__Задание 1__. Перечислите все фамилии, которые упоминаются во фрагменте о немецкой военной прозе.

__Предоставленный фрагмент__.
+ + + + + + +

Сколько ни штудирую немецкую половину книги – среди немцев «нет предателей», даже если они есть. То есть: казнят там неотвратимо и безжалостно, если солдат не выполнил приказа или нарушил закон. Но не вынимают душу, ибо понимают, что дело не в душе, а в ситуации. На немецкой стороне столько же попыток словчить и скомбинировать, уклонившись от приказа и воинского долга (и это «нормально»: война ведь!), сколько на нашей стороне страха быть заподозренным в предательстве (это тоже «нормально»: война есть война).
Блестящий выворот германской практики в юмор демонстрирует Вольфганг Борхерт в следующем пассаже на тему калькуляции: «(Инвалидам войны половинная скидка. Одноногий за свою жизнь 7862 раза проезжает на трамвае за половинную плату. Он экономит 786 марок 20 пфеннигов. Значит, его нога, давно сгнившая под Смоленском, как-никак стоила 786 марок 20 пфеннигов.) Но они счастливы, эти люди в трамвае. Должны быть счастливы».
Еще бы: судьба с ними расплатилась милостиво.
Некий солдат у Гайзера надеется выйти из ситуации иначе. У него тоже есть шанс «заключить сделку с Богом», предложив Всевышнему руку или ногу – в зависимости от силы огня русских (как это делает капитан в «Связном» Ледига), но он избирает иную «калькуляцию»: меняется на разводе с сослуживцем (приспичило сбегать на свидание, «задрать юбку» новой знакомой). Разумеется, ни о какой измене родине тут нет и речи: нормальная калькуляция, с обещанием: «когда-нибудь я реваншируюсь перед тобой за это дело».

+ + + + + + +

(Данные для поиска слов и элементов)

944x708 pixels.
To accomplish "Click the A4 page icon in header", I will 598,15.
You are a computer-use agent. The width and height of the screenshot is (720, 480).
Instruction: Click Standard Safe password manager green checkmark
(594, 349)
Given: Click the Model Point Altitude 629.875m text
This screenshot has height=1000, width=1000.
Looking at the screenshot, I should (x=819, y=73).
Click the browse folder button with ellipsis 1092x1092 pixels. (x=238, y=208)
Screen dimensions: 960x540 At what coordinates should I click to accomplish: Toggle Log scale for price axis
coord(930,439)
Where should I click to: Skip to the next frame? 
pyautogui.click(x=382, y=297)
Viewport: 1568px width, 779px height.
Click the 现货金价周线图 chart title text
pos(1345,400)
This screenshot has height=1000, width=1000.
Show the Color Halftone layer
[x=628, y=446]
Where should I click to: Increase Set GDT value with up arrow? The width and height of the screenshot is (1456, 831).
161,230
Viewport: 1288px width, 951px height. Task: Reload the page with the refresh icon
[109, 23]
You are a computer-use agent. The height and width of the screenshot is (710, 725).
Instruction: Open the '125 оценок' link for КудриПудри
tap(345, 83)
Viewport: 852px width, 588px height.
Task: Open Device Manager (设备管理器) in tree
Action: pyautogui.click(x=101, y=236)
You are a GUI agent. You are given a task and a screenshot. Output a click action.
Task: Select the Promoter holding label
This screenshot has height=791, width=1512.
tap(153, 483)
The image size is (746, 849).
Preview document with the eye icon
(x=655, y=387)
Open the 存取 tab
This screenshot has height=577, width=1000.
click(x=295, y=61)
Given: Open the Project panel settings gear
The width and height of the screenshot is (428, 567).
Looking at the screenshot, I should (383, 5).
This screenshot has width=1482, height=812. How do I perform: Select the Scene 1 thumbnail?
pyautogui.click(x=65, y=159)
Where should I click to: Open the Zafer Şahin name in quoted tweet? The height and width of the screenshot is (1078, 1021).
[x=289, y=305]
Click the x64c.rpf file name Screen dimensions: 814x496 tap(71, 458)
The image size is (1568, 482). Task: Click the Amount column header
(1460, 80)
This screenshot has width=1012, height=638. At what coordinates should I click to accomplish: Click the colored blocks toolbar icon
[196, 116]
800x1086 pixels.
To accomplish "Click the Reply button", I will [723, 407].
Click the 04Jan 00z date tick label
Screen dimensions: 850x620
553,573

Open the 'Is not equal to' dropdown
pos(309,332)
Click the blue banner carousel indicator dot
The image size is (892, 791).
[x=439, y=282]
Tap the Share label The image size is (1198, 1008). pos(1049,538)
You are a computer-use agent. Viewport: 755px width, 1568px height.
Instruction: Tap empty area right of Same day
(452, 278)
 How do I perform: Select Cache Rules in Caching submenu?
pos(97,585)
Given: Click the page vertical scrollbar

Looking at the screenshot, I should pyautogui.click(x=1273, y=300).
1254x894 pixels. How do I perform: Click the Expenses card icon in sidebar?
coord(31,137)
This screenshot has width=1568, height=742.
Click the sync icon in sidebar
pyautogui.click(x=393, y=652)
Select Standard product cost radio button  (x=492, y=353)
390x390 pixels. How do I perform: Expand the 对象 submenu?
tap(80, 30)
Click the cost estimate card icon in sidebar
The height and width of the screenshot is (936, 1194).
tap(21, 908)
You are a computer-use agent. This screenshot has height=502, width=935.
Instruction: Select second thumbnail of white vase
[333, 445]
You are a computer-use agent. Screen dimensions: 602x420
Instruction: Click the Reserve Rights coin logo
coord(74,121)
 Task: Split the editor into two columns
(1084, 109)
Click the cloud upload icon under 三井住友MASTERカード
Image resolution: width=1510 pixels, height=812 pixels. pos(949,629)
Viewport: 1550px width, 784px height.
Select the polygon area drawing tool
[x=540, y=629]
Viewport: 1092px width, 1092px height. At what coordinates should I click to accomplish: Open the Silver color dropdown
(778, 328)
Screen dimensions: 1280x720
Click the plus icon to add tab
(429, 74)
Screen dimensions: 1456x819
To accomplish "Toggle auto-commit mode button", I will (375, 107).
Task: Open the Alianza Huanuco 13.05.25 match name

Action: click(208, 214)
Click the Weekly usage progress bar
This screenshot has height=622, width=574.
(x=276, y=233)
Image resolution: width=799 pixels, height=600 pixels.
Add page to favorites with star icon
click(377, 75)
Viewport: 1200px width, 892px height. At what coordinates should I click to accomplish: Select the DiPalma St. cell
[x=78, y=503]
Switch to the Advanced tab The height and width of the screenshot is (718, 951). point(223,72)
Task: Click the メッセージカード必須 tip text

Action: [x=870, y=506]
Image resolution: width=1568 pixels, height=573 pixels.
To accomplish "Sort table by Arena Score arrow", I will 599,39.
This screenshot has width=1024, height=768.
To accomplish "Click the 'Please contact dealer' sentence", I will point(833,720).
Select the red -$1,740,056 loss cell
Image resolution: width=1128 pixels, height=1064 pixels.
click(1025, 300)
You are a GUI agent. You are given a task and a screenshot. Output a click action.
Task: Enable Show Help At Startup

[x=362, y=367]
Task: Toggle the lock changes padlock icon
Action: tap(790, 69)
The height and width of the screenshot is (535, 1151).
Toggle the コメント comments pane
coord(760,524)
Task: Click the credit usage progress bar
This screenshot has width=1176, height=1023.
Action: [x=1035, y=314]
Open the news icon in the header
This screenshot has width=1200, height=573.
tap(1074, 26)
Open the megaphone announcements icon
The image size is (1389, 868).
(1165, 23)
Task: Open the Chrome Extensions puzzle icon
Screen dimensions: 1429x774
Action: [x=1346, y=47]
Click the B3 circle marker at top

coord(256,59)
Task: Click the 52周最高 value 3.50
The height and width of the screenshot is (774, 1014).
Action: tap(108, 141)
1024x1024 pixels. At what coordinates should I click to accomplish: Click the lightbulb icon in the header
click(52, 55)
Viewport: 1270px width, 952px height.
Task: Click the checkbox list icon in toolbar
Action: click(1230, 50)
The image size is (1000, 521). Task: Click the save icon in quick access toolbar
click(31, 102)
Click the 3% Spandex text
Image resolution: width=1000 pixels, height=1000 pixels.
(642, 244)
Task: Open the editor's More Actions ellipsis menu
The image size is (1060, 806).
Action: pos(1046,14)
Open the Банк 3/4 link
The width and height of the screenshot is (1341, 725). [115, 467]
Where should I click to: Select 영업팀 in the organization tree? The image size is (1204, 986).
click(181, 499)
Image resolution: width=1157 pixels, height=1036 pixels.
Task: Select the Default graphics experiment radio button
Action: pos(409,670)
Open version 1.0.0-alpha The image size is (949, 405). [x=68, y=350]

+ + + + + + +

__Задание 2__. Перепишите без изменений записи, начиная со строки с «Task: Open the Chrome Extensions puzzle icon» и заканчивая строкой с «Action: pos(1046,14)», включая обе эти строки.

__Решение 1__. Борхерт, Гайзер, Ледиг

__Решение 2__.
Task: Open the Chrome Extensions puzzle icon
Screen dimensions: 1429x774
Action: [x=1346, y=47]
Click the B3 circle marker at top

coord(256,59)
Task: Click the 52周最高 value 3.50
The height and width of the screenshot is (774, 1014).
Action: tap(108, 141)
1024x1024 pixels. At what coordinates should I click to accomplish: Click the lightbulb icon in the header
click(52, 55)
Viewport: 1270px width, 952px height.
Task: Click the checkbox list icon in toolbar
Action: click(1230, 50)
The image size is (1000, 521). Task: Click the save icon in quick access toolbar
click(31, 102)
Click the 3% Spandex text
Image resolution: width=1000 pixels, height=1000 pixels.
(642, 244)
Task: Open the editor's More Actions ellipsis menu
The image size is (1060, 806).
Action: pos(1046,14)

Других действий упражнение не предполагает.